Postoperative Back Pain? Learn How You Can Manage It!

lower back surgeryOne of the greatest worries of undergoing a surgery is the high chance of having mild or severe postoperative lower back pain and so, surgeries are generally resorted to if there’s no other option! But there is no reason why you’ll allow the prospects of postoperative pain relief make a coward of you.

Most patients want to know how much pain they might experience after surgery, how long the recovery period will be and to what extent will their life be disrupted. In most cases it’s pretty difficult to answer these questions as each patient’s recovery varies dramatically, depending on their overall health and the type and the complexity of surgery performed.

Effective pain management techniques after surgery can greatly contribute to the overall success of the back surgery. However, for better results, the pain management techniques should start before the surgery.

Here is what you can do…

  • Your doctor should also know if you have chronic pain or not. Because then your pain management techniques will be different.
  • Notify the doctor of all the medications, supplements or herbs that you have taken during the month preceding the surgery.
  • The doctor also should know about your alcohol and drug usage. Your pain management techniques may fall flat, if you don’t abstain from them now.
  • If you have any questions regarding the surgery, ask your doctor. What can be the possible side effects, what medications will be provided, etc.

Being prepared is vital for effective pain management.


After the surgery, the Medicines that can be used to reduce postoperative pain are…

Intravenous (IV) pain medication: Post surgery, pain relievers like morphine or fentanyl are provided through the IV catheter frequently. Some hospitals also use a patient-controlled analgesia (PCA) through which you can give yourself a fixed dose of medication with just the push of a button.

Epidural analgesia: In this case, pain medications are injected through a catheter which is inserted into the epidural space lying within your spinal canal but outside your spinal fluid.

Spinal anesthesia: Here, the pain relief medications are directly injected into the spinal fluid.

Nerve block: This will provide pain relief to the target area and will prevent the pain from travelling to the brain following the nerve pathway.

Combination pain medications: One or more pain-relief drugs are given in this case. Acetaminophen (Tylenol, others), celecoxib (Celebrex), ketamine (Ketalar) or gabapentin (Neurontin) are provided together.

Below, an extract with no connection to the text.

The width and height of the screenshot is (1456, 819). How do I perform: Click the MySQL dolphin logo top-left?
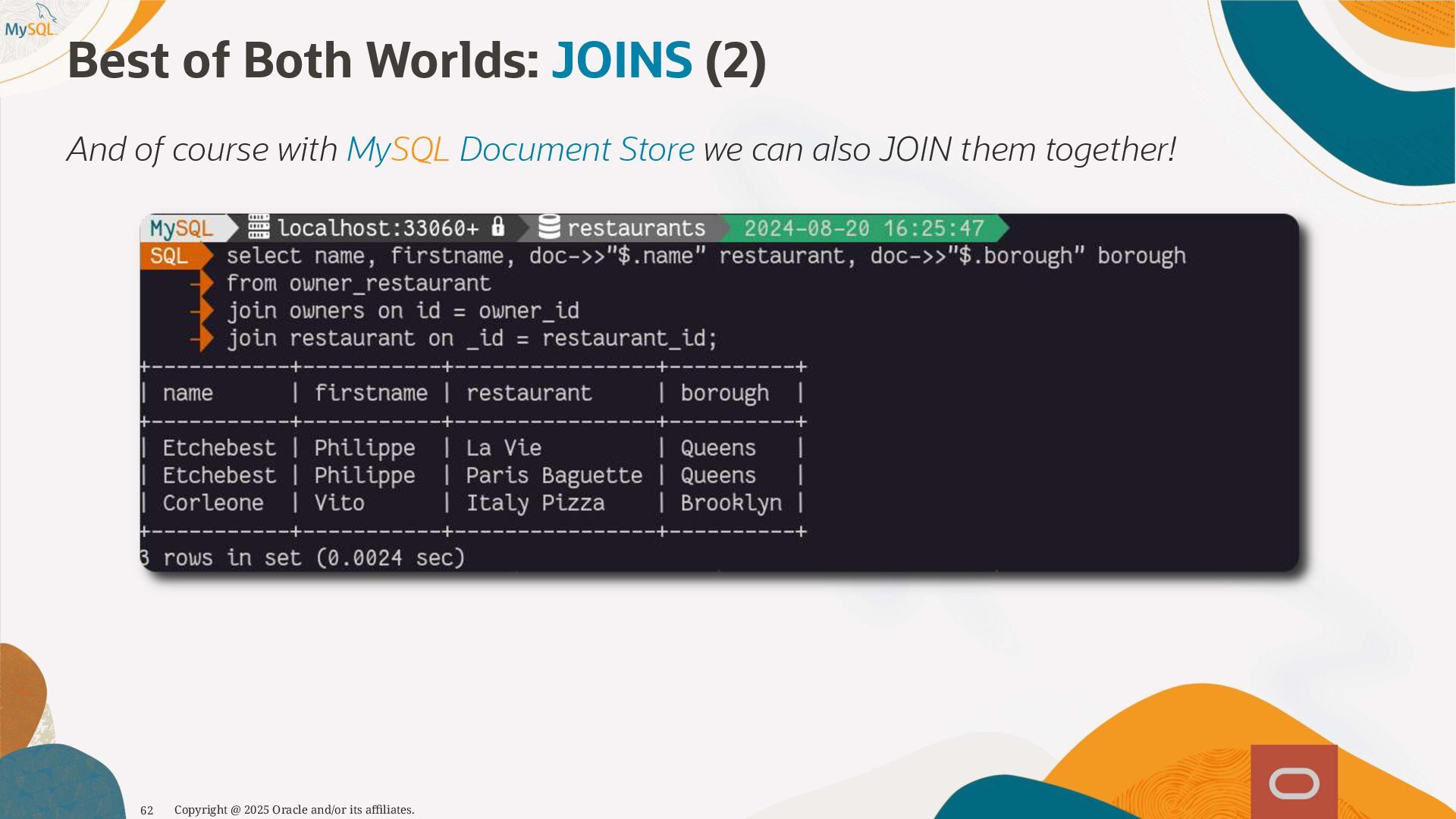[32, 23]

The pain management continues during your home recovery stage.

Ice, rest or elevations are the common steps.

  • The doctor may inject anesthesia to the area of pain, which will give temporary relief.
  • Often oral medicines are also prescribed. Opioids or NSAIDs like ibuprofen also act as pain relievers.

These were, however, the medicine ways of pain management. There are, non-medicine ways too.

  • To begin with, you will have to identify the pain. Talk to your doctor about the pain, where it hurts and which activities trigger it more.
  • If medications are causing any side effects like constipation, sleepiness, nausea, itching, etc. you should talk to your health care provider.

There are some pain management guidelines too that you can follow for additional help.

  • Find out who can provide you postoperative pain management.
  • Set realistic expectations. This will provide you a greater sense of control and will reduce anxiety and worry.
  • Discuss medicines with your doctor.
  • Find out about the non-medicine options like cognitive-behavioral methods, relaxation techniques, etc.
  • Learn to alert the healthcare staff if the pain increases.

Going under the scalpel requires courage but you have been brave about it. Now with postoperative pain management techniques you can ensure your comfort during the post-surgery days more effectively!